High-risk AI systems would be subject to pre-deployment conformity assessments, informed by guidance to be prepared by the Commission with a view to certifying that the AI system is premised on an adequate risk assessment, proper guardrails and mitigation processes, and high-quality datasets. Conformity assessment would also be required to confirm the availability of appropriate compliance documentation, traceability of results, transparency, human oversight, accuracy and security.
A key challenge companies should anticipate when implementing the underlying governance structures for high risk AI systems is accounting for and tracking model changes that may necessitate a re-evaluation of risk, particularly for unsupervised or partially unsupervised models. In certain cases, independent third-party assessments may be necessary to obtain a certification that verifies the AI system’s compliance with regulatory standards.
The Parliament’s proposal also includes redress mechanisms to ensure harms are resolved promptly and adequately, and adds a new requirement for conducting “Fundamental Rights Impact Assessments” for high-risk systems to consider the potential negative impacts of an AI system on marginalized groups and the environment.
“General Purpose AI” and Generative AI Will Be Regulated
Due to the increasing availability of large language models (LLMs) and generative AI tools, recent discussions in Parliament focused on whether the AI Act should include specific rules for GPAI, foundation models, and generative AI.
The regulation of GPAI—an AI system that is adaptable to a wide range of applications for which it was not intentionally and specifically designed—posed a fundamental issue for EU lawmakers because of the prior focus on AI systems developed and deployed for specific use cases.

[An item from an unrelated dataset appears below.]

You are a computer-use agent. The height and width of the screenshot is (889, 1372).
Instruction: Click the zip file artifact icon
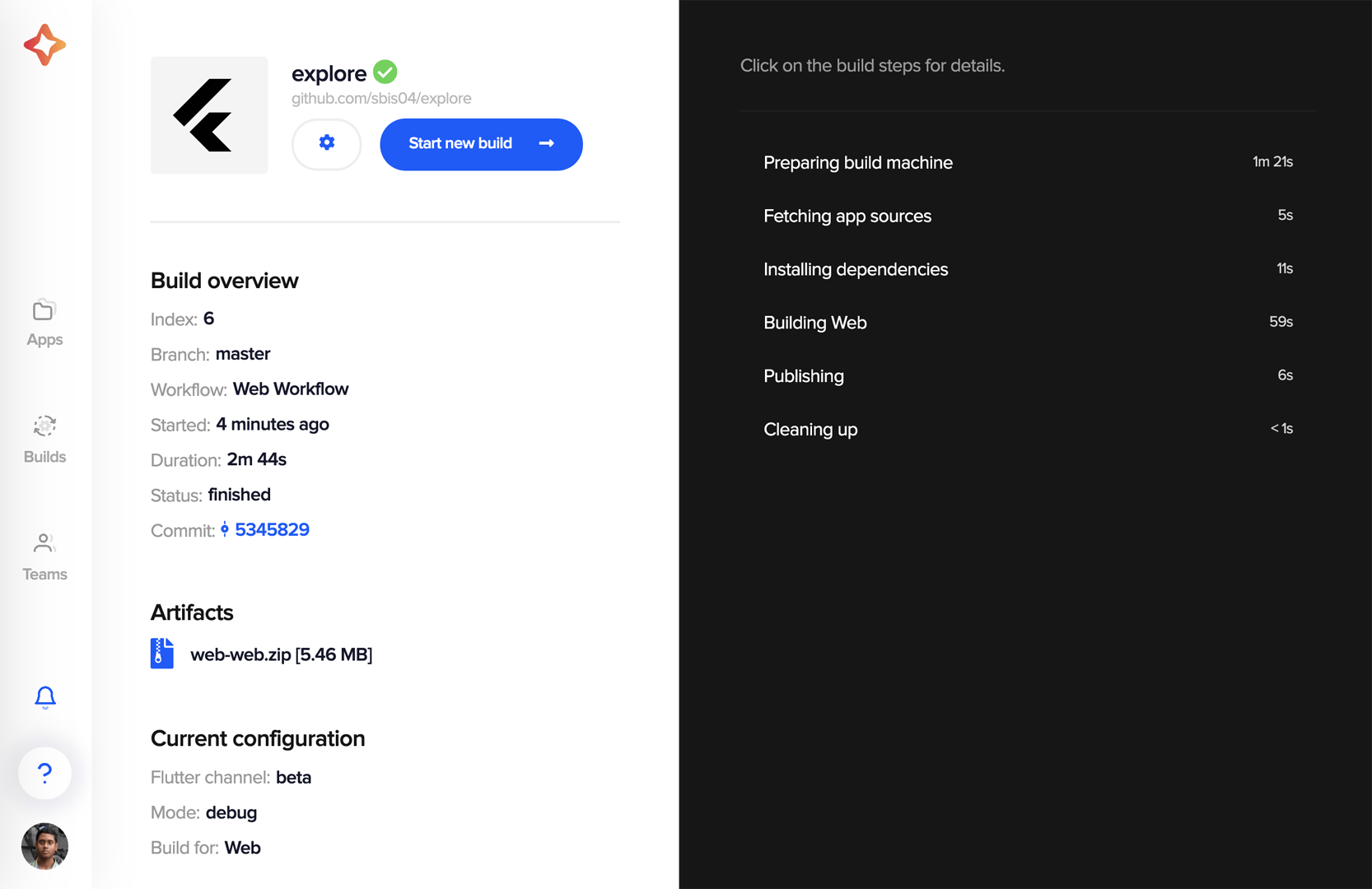coord(162,654)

As such, the Council’s approach had contemplated excluding GPAI from the scope of the AI Act, subject to a public consultation and impact assessment and future regulations proposed by the European Commission. Under the Parliament’s approach, GPAI systems are outside the AI Act’s classification methodology, but will be subject to certain separate testing and transparency requirements, with most of the obligations falling on any deployer that substantially modifies a GPAI system for a specific use case.
Parliament also proposed a regime for regulating foundation models, consisting of models that “are trained on broad data at scale, are designed for generality of output, and can be adapted to a wide range of distinctive tasks,” such as GPT-4. The regime governing foundation models is similar to the one for high-risk AI applications and directs providers to integrate design, testing, data governance, cybersecurity, performance, and risk mitigation safeguards in their products before placing them on the market, mitigating foreseeable risks to health, safety, human rights, and democracy, and registering their applications in a database, which will be managed by the European Commission.

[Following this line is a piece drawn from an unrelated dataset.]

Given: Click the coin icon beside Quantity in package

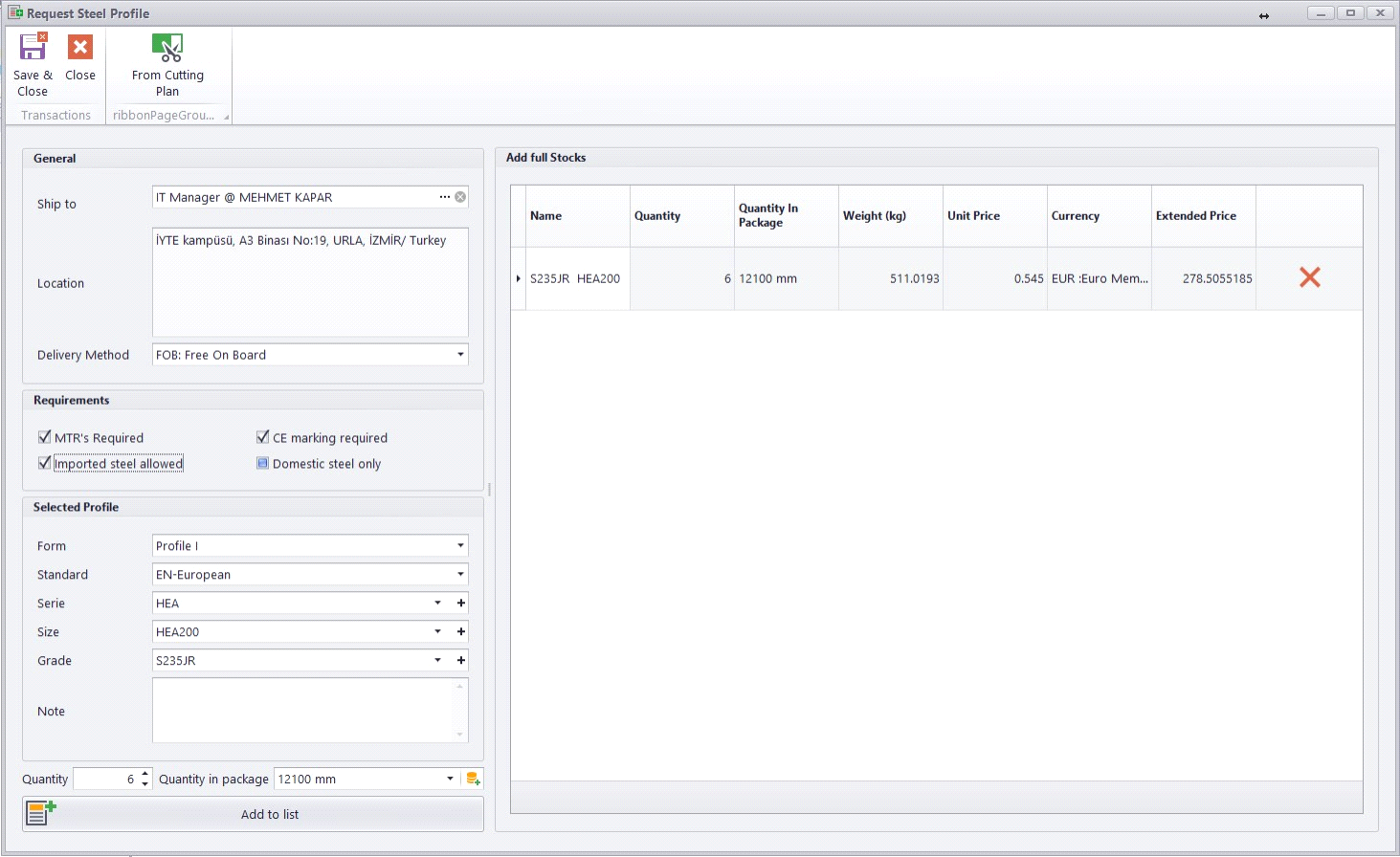Looking at the screenshot, I should tap(473, 780).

Even stricter transparency obligations are proposed for generative AI, a subcategory of foundation models, requiring that providers of such systems inform users when content is AI-generated, deploy adequate training and design safeguards, ensure that synthetic content generated is lawful, and publicly disclose a “sufficiently detailed summary” of copyrighted data used to train their models.
The AI Act Has Teeth
The Parliament’s proposal increases the potential penalties for violating the AI Act. Breaching a prohibited practice would be subject to penalties of up to €40 million, or 7% of a company’s annual global revenue, whichever is higher, up from €30 million, or 6% of global annual revenue. This considerably exceeds the GDPR’s fining range of up to 4% of a company’s global revenue. Penalties for foundation model providers who breach the AI Act could amount to €10 million or 2% annual revenue, whichever is higher.
What Happens Next?
Spain will take over the rotating presidency of the Council in July 2023 and has given every indication that finalizing the AI Act is a priority. Nonetheless, it remains unclear when the AI Act will come into force, given anticipated debate over a number of contentious issues, including biometrics and foundation models. If an agreement can be reached in the trilogues later this year on a consensus version to pass into law—likely buoyed by political momentum and seemingly omnipresent concerns about AI risks—the AI Act will be subject to a two-year implementation period during which its governance structures, e.g., the European Artificial Intelligence Office, would be set up before ultimately becoming applicable to all AI providers and deployers in late 2025, at the earliest.
In the meantime, other EU regulatory efforts could hold the fort until the AI Act comes into force. One example is the DSA, which comes fully into effect on February 17, 2024 and regulates content on online platforms, establishing specific obligations for platforms that have been designated as VLOPs and Very Large Online Search Engines (VLOSEs). Underscoring EU lawmakers’ intent to establish a multi-pronged governance regime for generative models, the Commission also included generative AI in its recent draft rules on auditing algorithms under the DSA. In particular, the draft rules reference a need to audit algorithmic systems’ methodologies, including by mandating pre-deployment assessments, disclosure requirements, and comprehensive risk assessments.
Separately, Margrethe Vestager, Executive Vice-President of the European Commission for a Europe fit for the Digital Age, at the recent meeting of the US-EU Trade and Technology Council (TTC) promoted a voluntary “Code of Conduct” for generative AI products and raised expectations that such a code could be drafted “within weeks.”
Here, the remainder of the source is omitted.